Anders, so wollten sie immer sein. Nicht wie ihre Freunde mit den Häuschen auf dem Land, den Kindern, dem Gemüsegarten, der Hypothek und dieser Haltung, die je nach Stimmungslage Richtung Rechtfertigung, aufgesetzte Selbstironie oder Überheblichkeit ausschlägt.
«Weil die Stadt, irgendwann wird das doch zu viel», hört Renate Manons Stimme, als sässe sie direkt neben ihr. Sie schliesst kurz die Augen und sieht Manon, die auf dem Boden einer versifften WC-Kabine kniet, bläuliches Licht, der Rock ist hochgerutscht. Ein Klub im Industriequartier, der Name fällt ihr nicht mehr ein. Manon mit tränenverschmierter Schminke und einem gerollten Hunderter im linken Nasenloch. Wie sie sich über die schnurgerade Linie auf dem Toilettendeckel beugt. Und heute: selbst angebaute Auberginen, selbst eingemacht, mit frischem Lorbeer in selbst kreiertem Chili-Knoblauch-Öl.

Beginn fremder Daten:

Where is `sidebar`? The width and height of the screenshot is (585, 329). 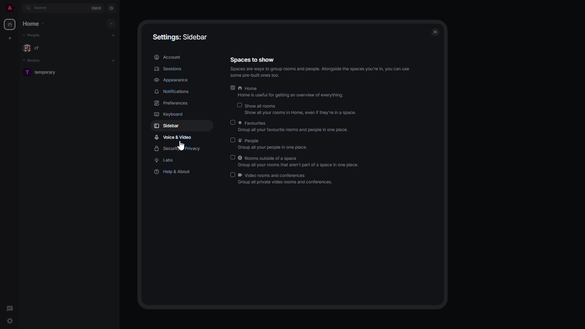
sidebar is located at coordinates (170, 125).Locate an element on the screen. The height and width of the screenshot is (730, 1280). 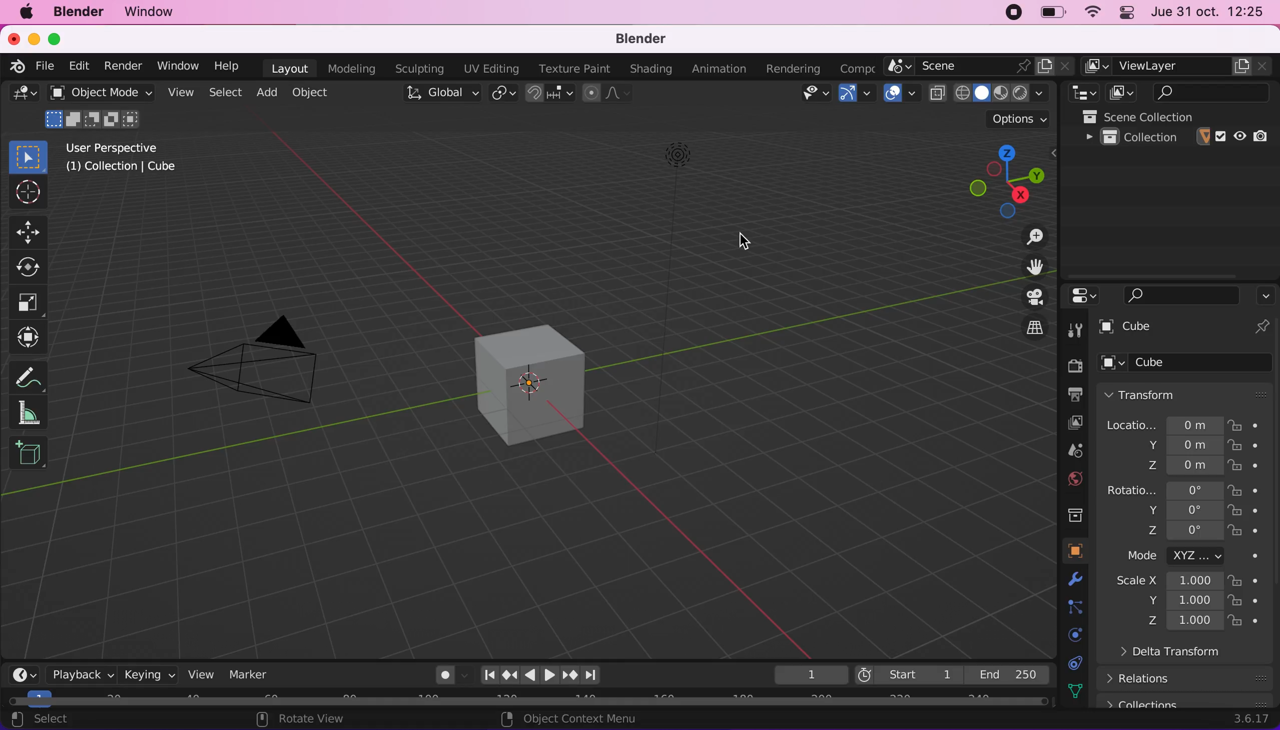
lock is located at coordinates (1255, 532).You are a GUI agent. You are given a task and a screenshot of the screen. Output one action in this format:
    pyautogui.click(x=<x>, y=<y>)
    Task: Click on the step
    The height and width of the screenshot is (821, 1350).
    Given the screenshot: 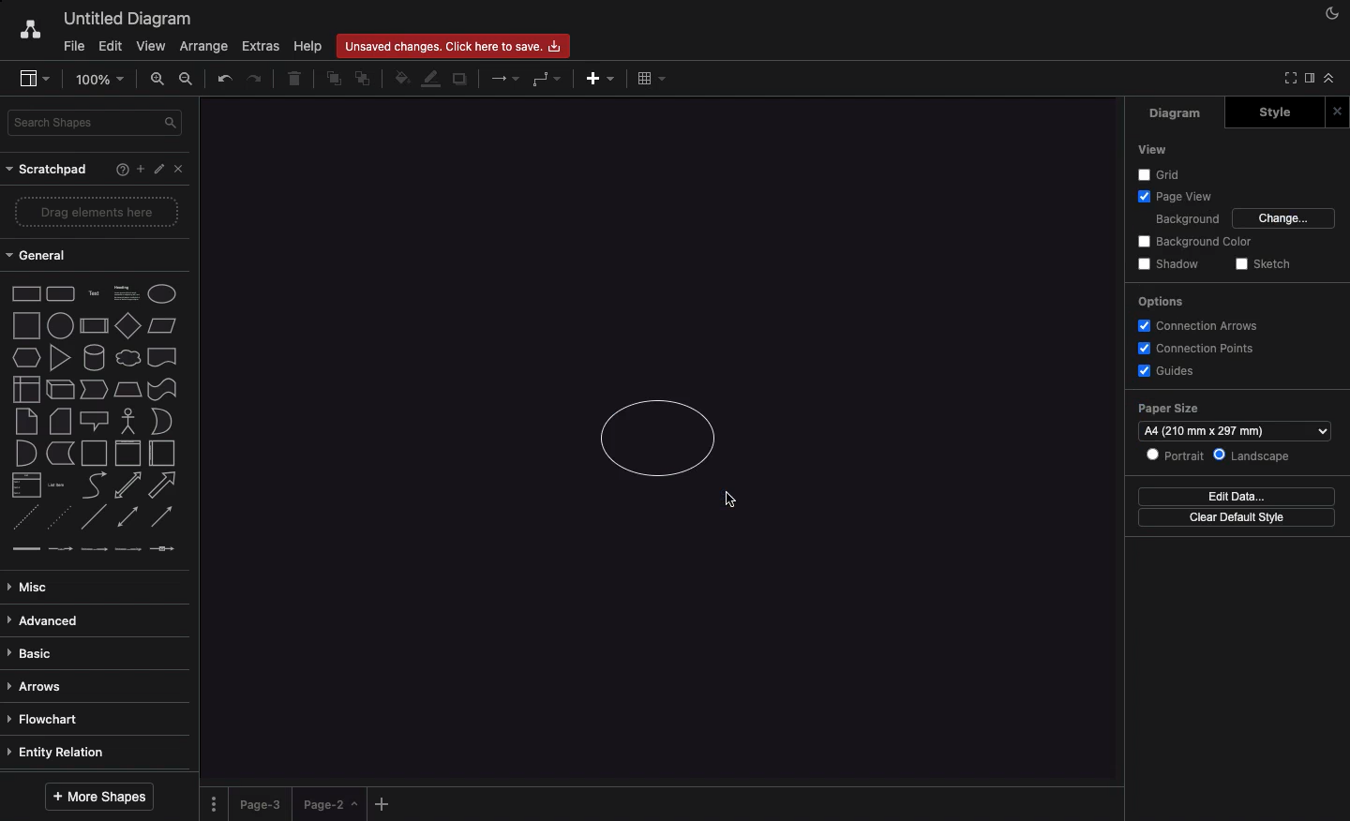 What is the action you would take?
    pyautogui.click(x=94, y=389)
    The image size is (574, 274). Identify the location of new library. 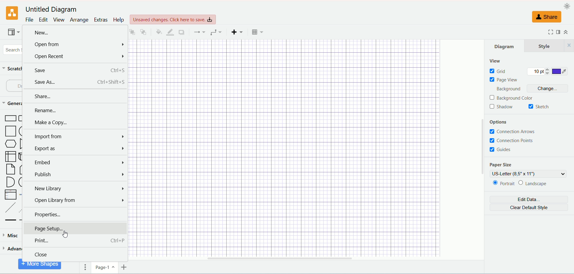
(76, 188). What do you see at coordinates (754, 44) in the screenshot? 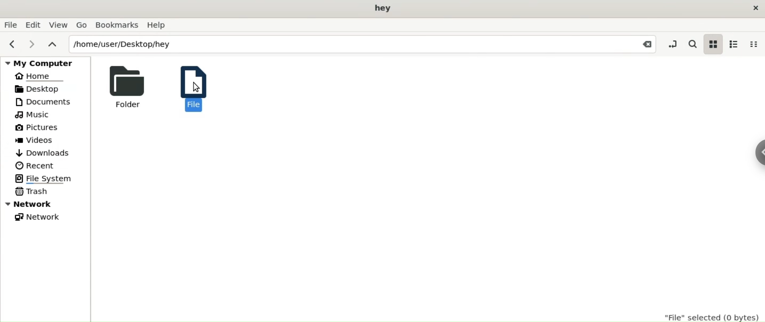
I see `compact view` at bounding box center [754, 44].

«Man kann ja nicht ewig … und jetzt mit dem Kind sowieso.» Manons Mund, der Halbsätze absondert. Halbsätze, die das Wesentliche umkreisen, es aber nie berühren, vermutlich aus Furcht vor den eigenen Plattitüden. Manons Annahme, dass es jedem exakt so ergeht wir ihr, lässt Renate aufbegehren. Sie beide sind nicht in die Falle getappt, Oliver und sie, sie sind nicht so, angepasst und duckmäuserisch, gefangen in gutbürgerlichen Konventionen.
«Versprich mir, dass wir nicht in dieser Sackgasse landen», hat Oliver geflüstert und ist ihr durchs Haar gefahren. «Kein Stillstand, wir wollen in Bewegung bleiben, mit der Zeit gehen und uns immer wieder neu entdecken.»
Renate hat es ihm versprochen, und genau deswegen sitzt sie jetzt hier, an dieser Theke, die Hand am Weinglas. Ein Lokal, in dem niemand Weisswein trinkt, doch darum geht es nicht. Die Musik ist laut und schlecht, Renate wiegt trotzdem den Kopf im Takt und lächelt, wenn sie aufblickt. Sie hat sich schön gemacht. Das Kleid mit dem tiefen Ausschnitt, ein paar Jahre weggeschminkt, die Haare hochgesteckt.
«Hey, alles klar?» Der Typ stützt sich auf der Bar ab, die Arme muskulös, das Gesicht gerötet, er schwitzt.
Renate spürt, wie etwas in ihr zurückzuckt, als hätte der Kerl eine offene Wunde berührt, ihr rohes Fleisch. Sie verkrampft innerlich und weiss plötzlich mit verblüffender Klarheit, was zuvor nur eine dräuende Ahnung gewesen ist: dass sie das nicht will. Keine Carte blanche.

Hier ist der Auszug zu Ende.